_TASK OBJECTIVE_
Please find every line in the entries below that contains the string "width", and copy it.

◆ ◆ ◆ ◆

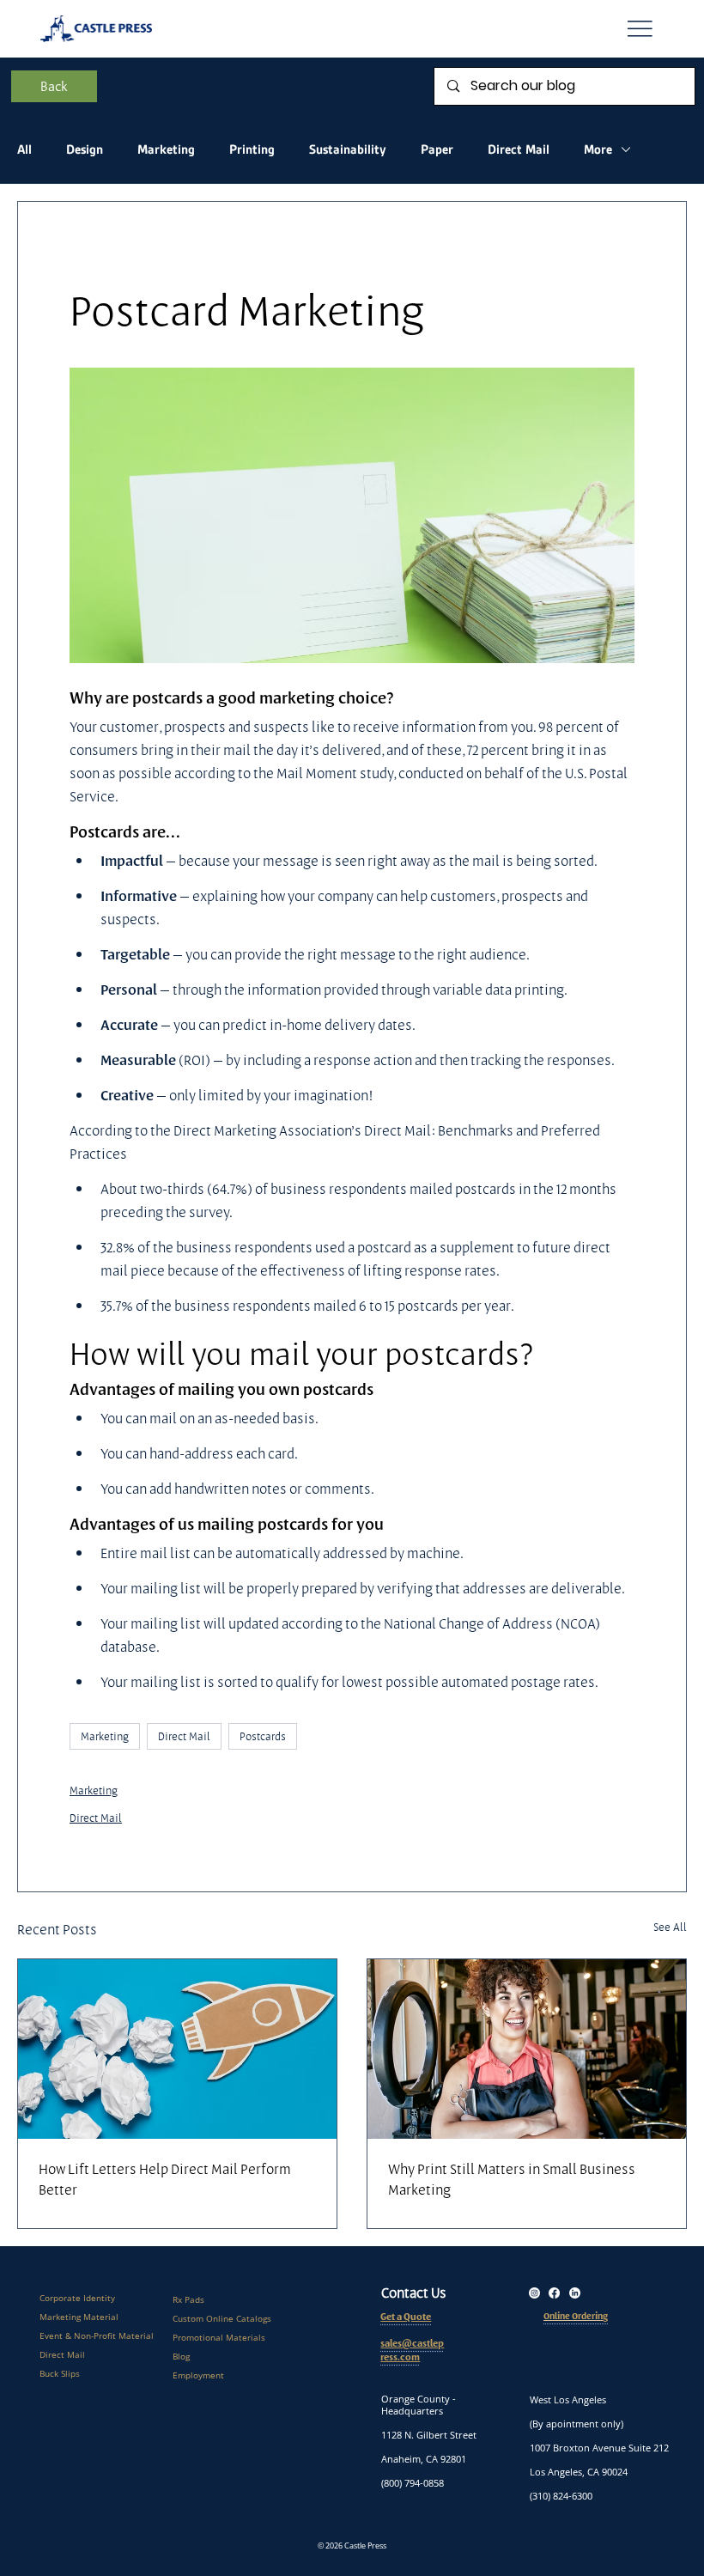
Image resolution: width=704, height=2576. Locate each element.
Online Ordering (575, 2316)
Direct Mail (518, 149)
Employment (198, 2375)
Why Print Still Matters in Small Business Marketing (511, 2179)
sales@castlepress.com (412, 2350)
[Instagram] (534, 2293)
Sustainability (347, 149)
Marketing (166, 149)
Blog (181, 2356)
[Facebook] (554, 2293)
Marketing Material (78, 2317)
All (24, 149)
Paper (437, 149)
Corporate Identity (77, 2298)
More (598, 149)
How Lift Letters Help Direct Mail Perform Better (165, 2179)
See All (670, 1926)
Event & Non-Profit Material (96, 2335)
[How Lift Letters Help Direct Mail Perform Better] (177, 2049)
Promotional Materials (219, 2337)
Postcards (263, 1736)
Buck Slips (59, 2373)
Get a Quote (405, 2316)
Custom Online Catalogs (222, 2318)
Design (84, 149)
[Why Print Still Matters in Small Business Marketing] (526, 2049)
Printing (252, 149)
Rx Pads (188, 2299)
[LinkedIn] (574, 2293)
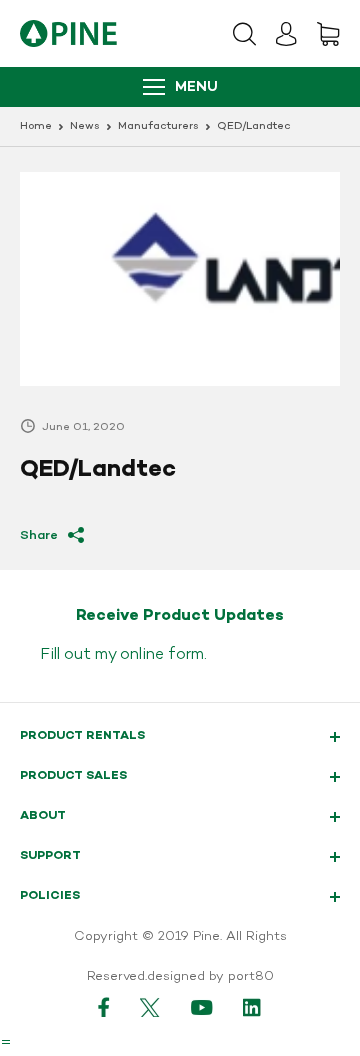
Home (36, 126)
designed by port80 (210, 977)
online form (162, 655)
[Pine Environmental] (68, 33)
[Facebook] (104, 1007)
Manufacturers (158, 126)
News (85, 126)
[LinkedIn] (253, 1007)
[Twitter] (150, 1007)
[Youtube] (202, 1007)
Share (39, 535)
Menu (196, 87)
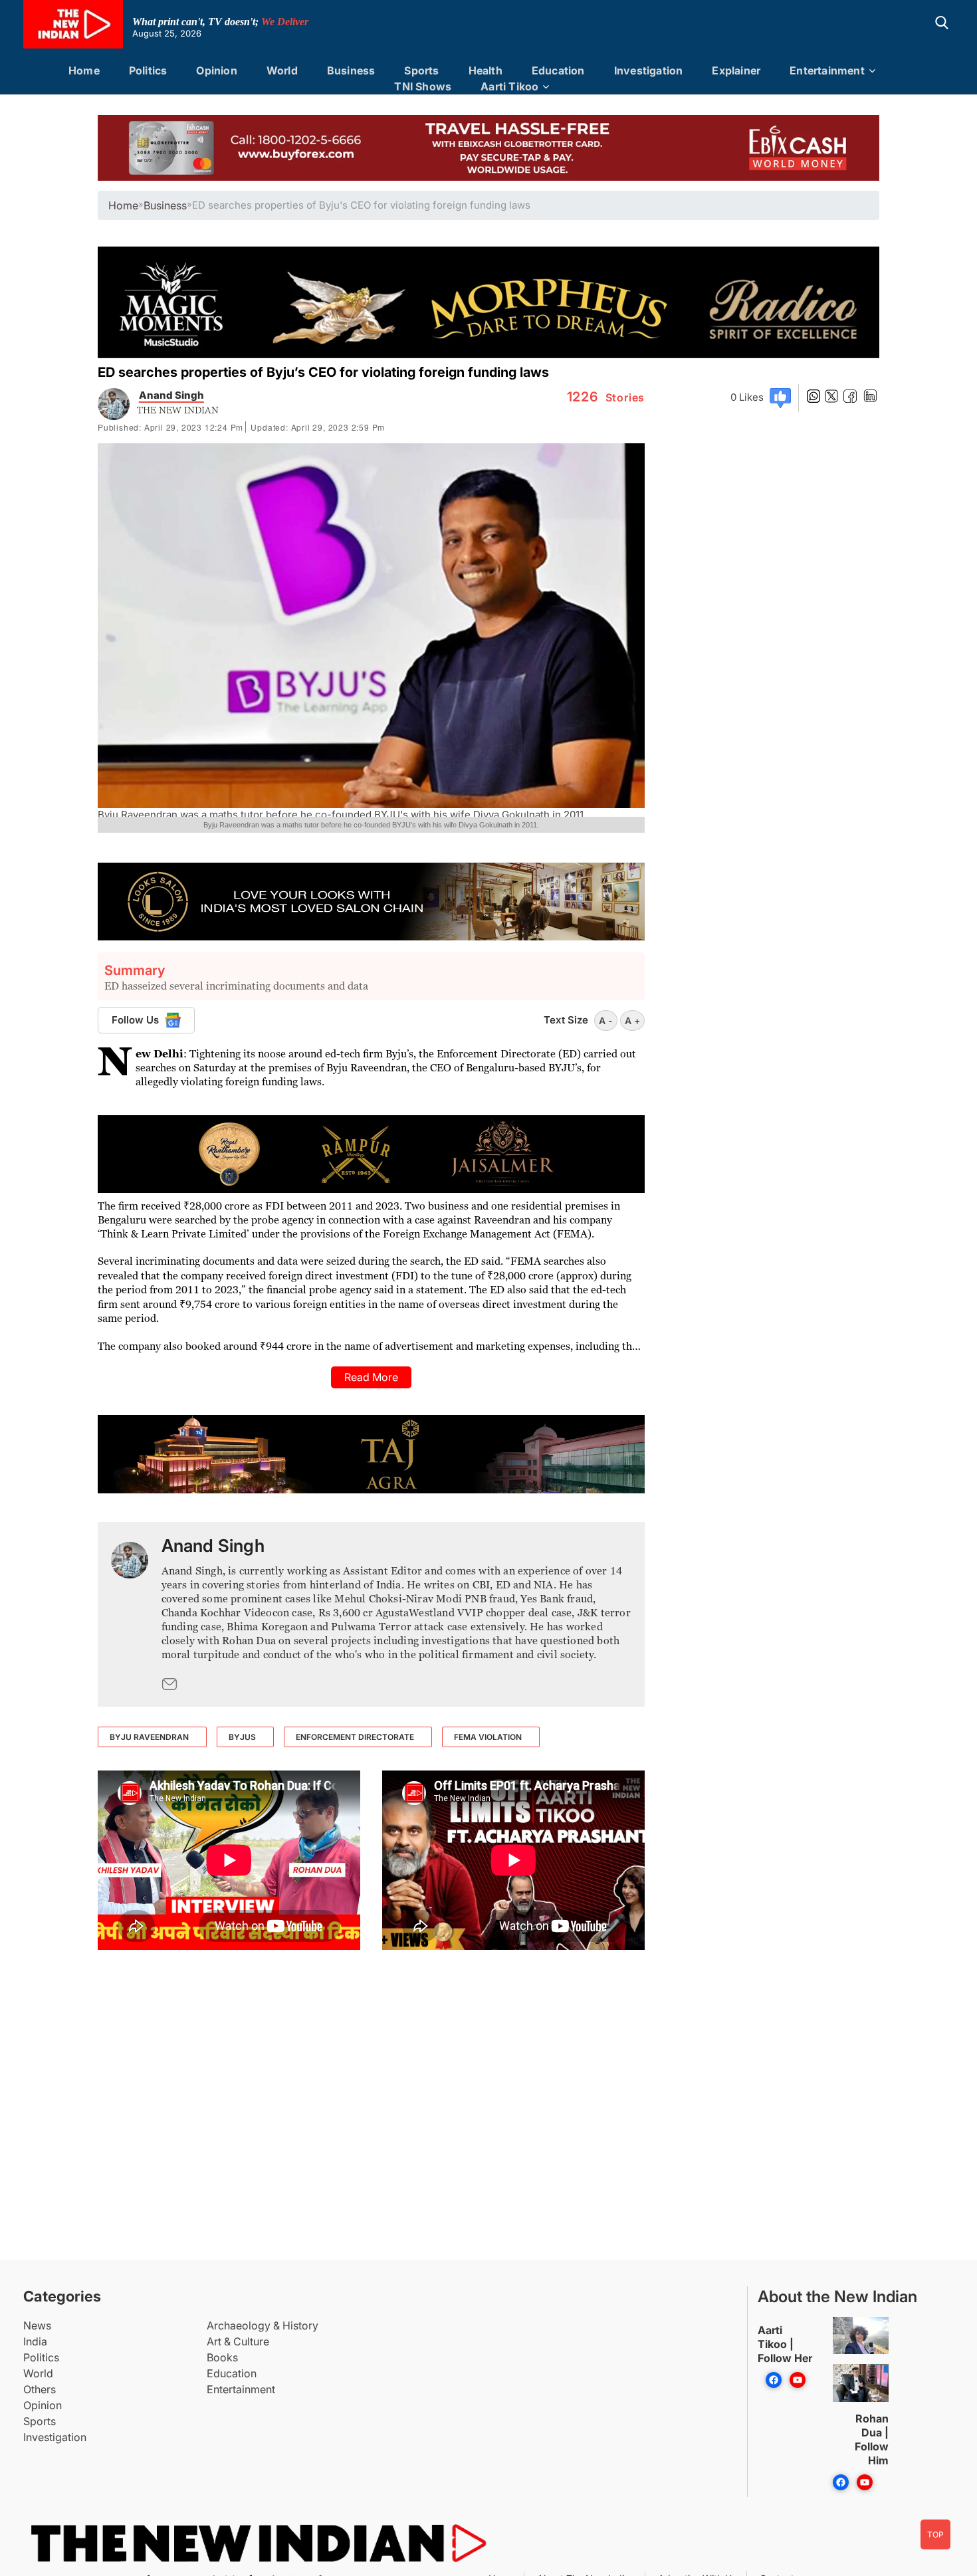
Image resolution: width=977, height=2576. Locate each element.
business (165, 205)
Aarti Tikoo (509, 86)
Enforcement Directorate (355, 1737)
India (35, 2341)
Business (351, 70)
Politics (148, 70)
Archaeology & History (262, 2325)
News (37, 2325)
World (282, 70)
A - (606, 1020)
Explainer (736, 70)
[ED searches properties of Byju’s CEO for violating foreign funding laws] (129, 1614)
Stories (606, 397)
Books (222, 2357)
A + (632, 1020)
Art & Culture (238, 2341)
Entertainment (827, 70)
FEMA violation (488, 1737)
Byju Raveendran (149, 1737)
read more (371, 1377)
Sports (421, 70)
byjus (242, 1737)
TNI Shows (422, 86)
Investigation (648, 70)
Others (39, 2389)
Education (558, 70)
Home (84, 70)
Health (485, 70)
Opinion (216, 70)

◆ ◆ ◆ ◆

_SOLVED EXERCISE_
Image resolution: width=704, height=2576. Locate each element.
Image resolution: width=977, height=2576. Locate each element.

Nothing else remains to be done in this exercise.